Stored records
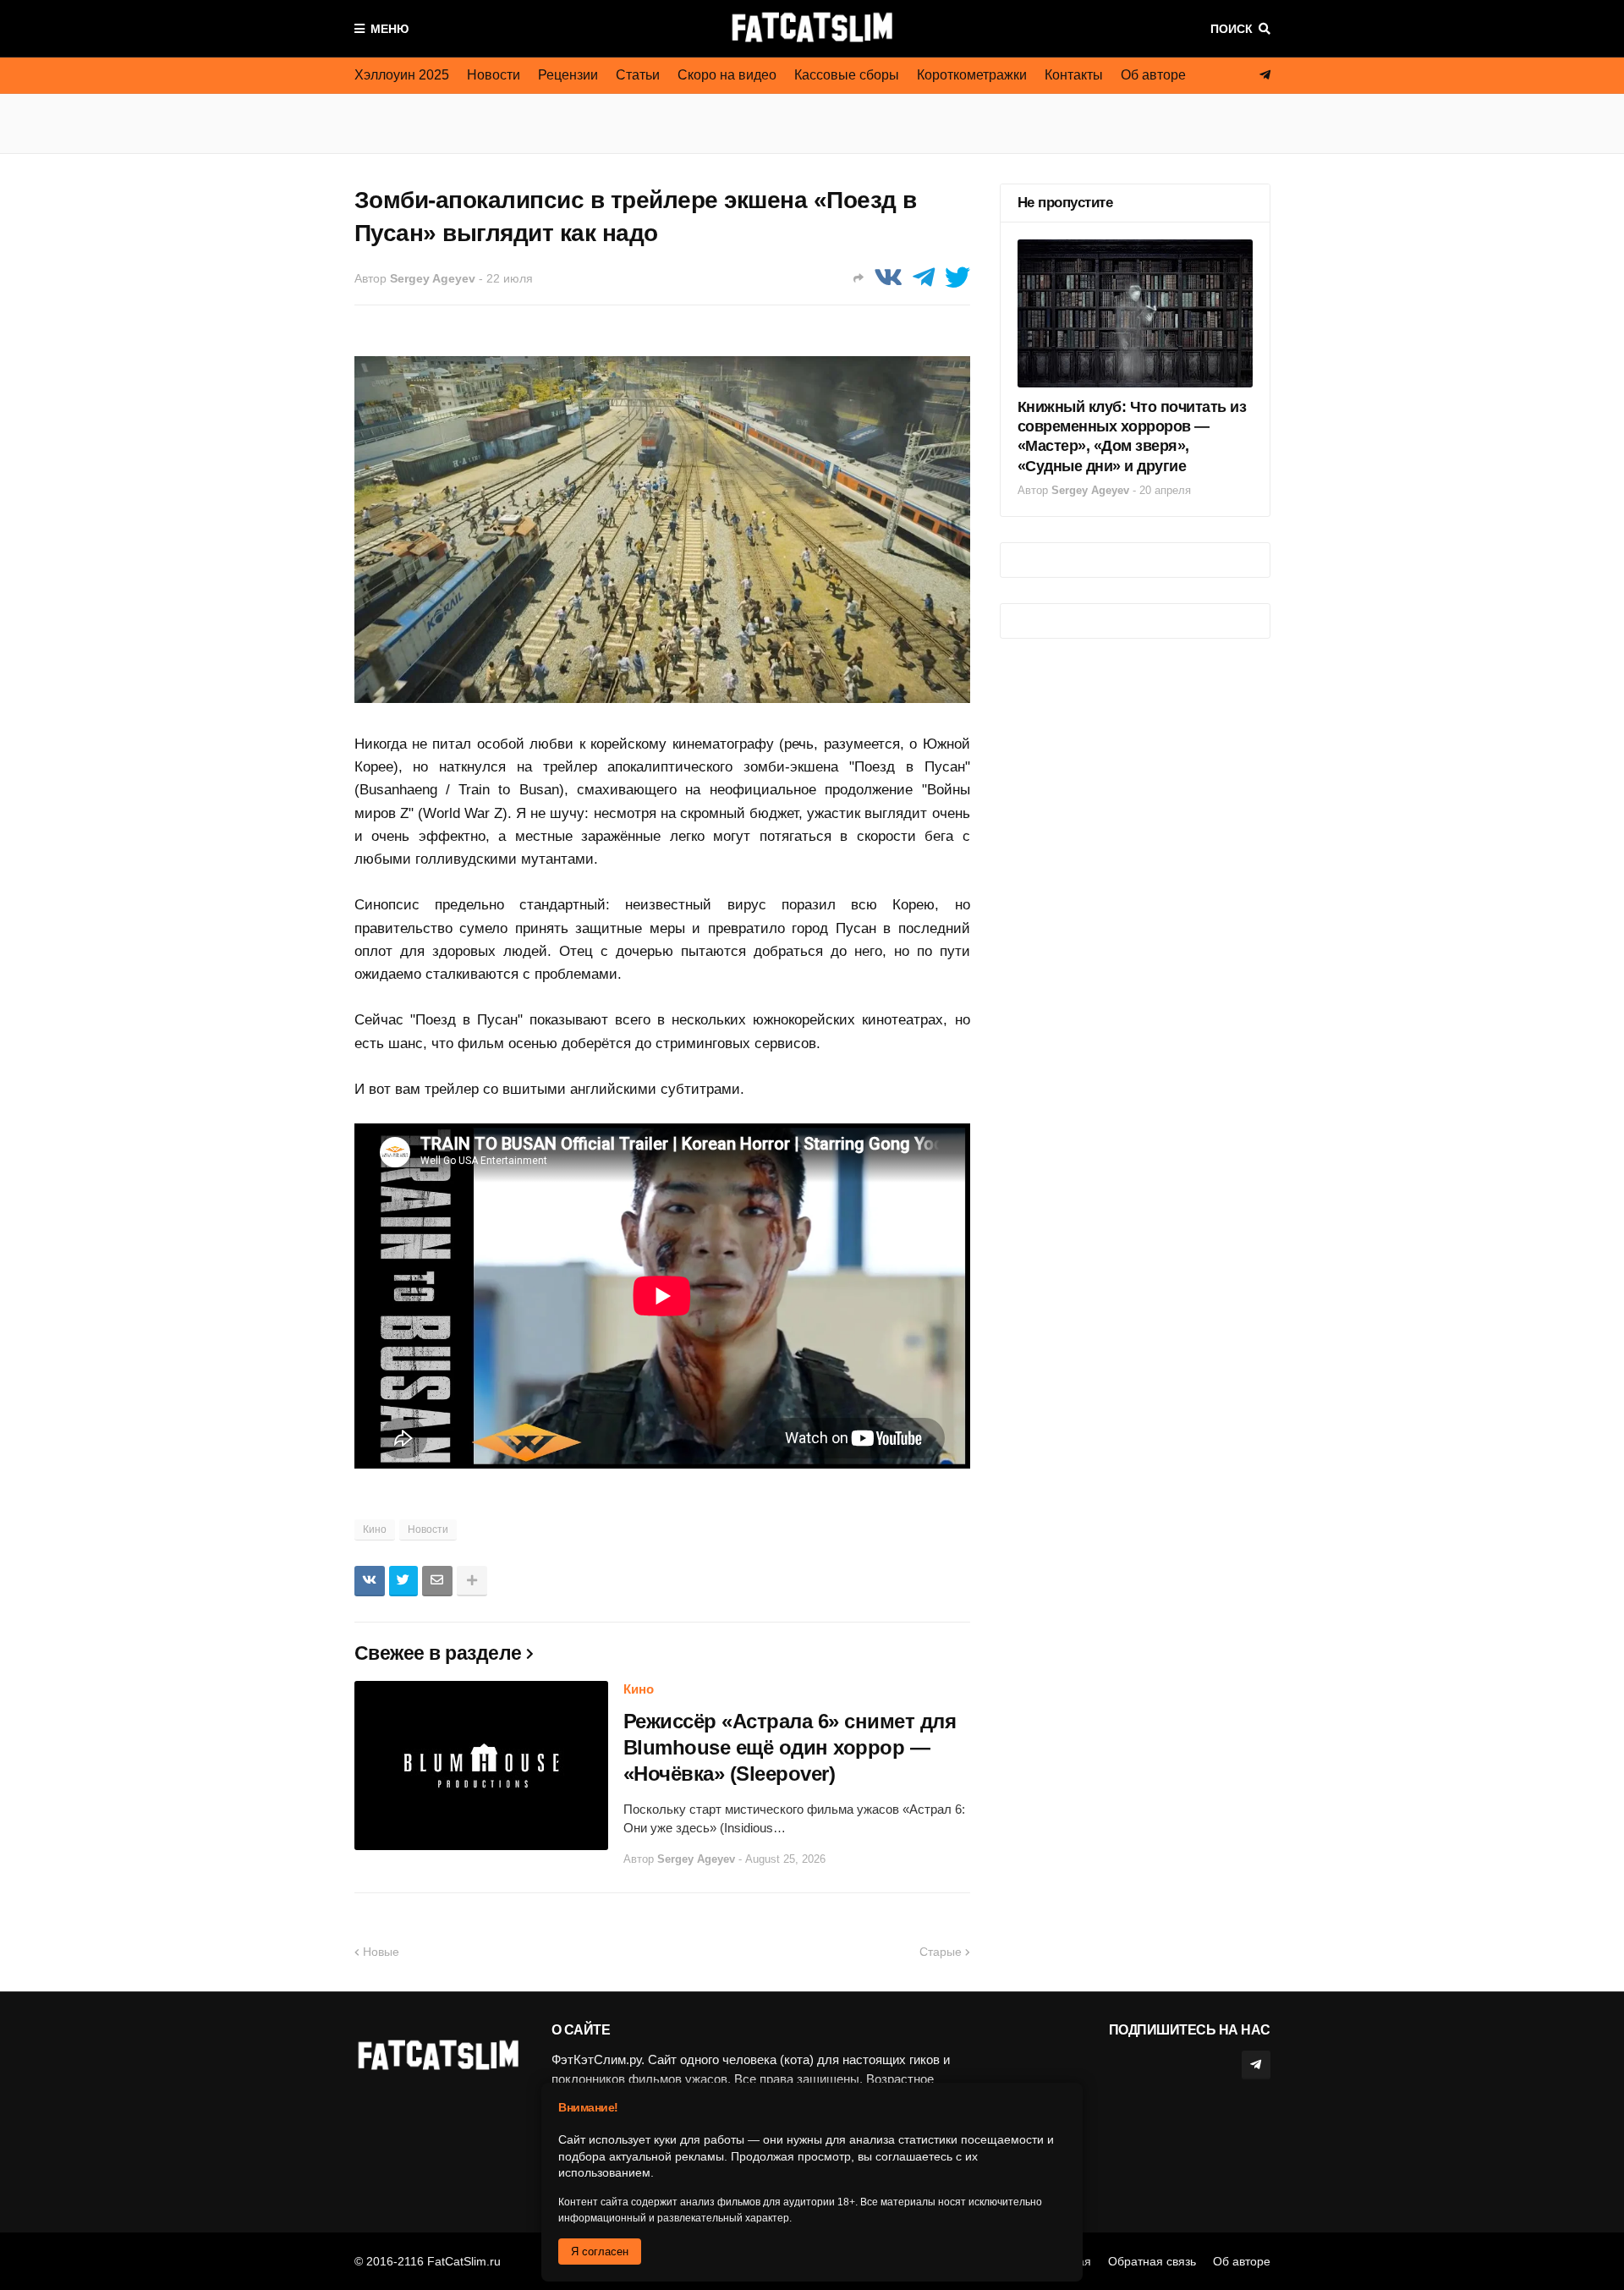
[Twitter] (957, 278)
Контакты (1074, 75)
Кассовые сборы (846, 75)
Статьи (638, 75)
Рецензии (568, 75)
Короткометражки (972, 75)
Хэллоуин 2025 (401, 75)
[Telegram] (924, 278)
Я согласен (599, 2251)
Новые (381, 1951)
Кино (375, 1529)
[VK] (888, 278)
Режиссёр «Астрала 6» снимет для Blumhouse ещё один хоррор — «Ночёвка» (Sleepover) (790, 1747)
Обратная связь (1152, 2261)
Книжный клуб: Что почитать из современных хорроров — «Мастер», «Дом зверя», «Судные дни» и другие (1132, 436)
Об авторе (1153, 75)
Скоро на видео (727, 75)
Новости (493, 75)
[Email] (437, 1581)
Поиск (1231, 29)
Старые (940, 1951)
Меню (389, 29)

◆ DIRECTIONS FOR THIS TASK
Nothing but the exact text of the records should appear in your answer, with no pictures. Please write it out.

◆ SOLUTION
[Twitter] (957, 278)
Контакты (1074, 75)
Кассовые сборы (846, 75)
Статьи (638, 75)
Рецензии (568, 75)
Короткометражки (972, 75)
Хэллоуин 2025 (401, 75)
[Telegram] (924, 278)
Я согласен (599, 2251)
Новые (381, 1951)
Кино (375, 1529)
[VK] (888, 278)
Режиссёр «Астрала 6» снимет для Blumhouse ещё один хоррор — «Ночёвка» (Sleepover) (790, 1747)
Обратная связь (1152, 2261)
Книжный клуб: Что почитать из современных хорроров — «Мастер», «Дом зверя», «Судные дни» и другие (1132, 436)
Об авторе (1153, 75)
Скоро на видео (727, 75)
Новости (493, 75)
[Email] (437, 1581)
Поиск (1231, 29)
Старые (940, 1951)
Меню (389, 29)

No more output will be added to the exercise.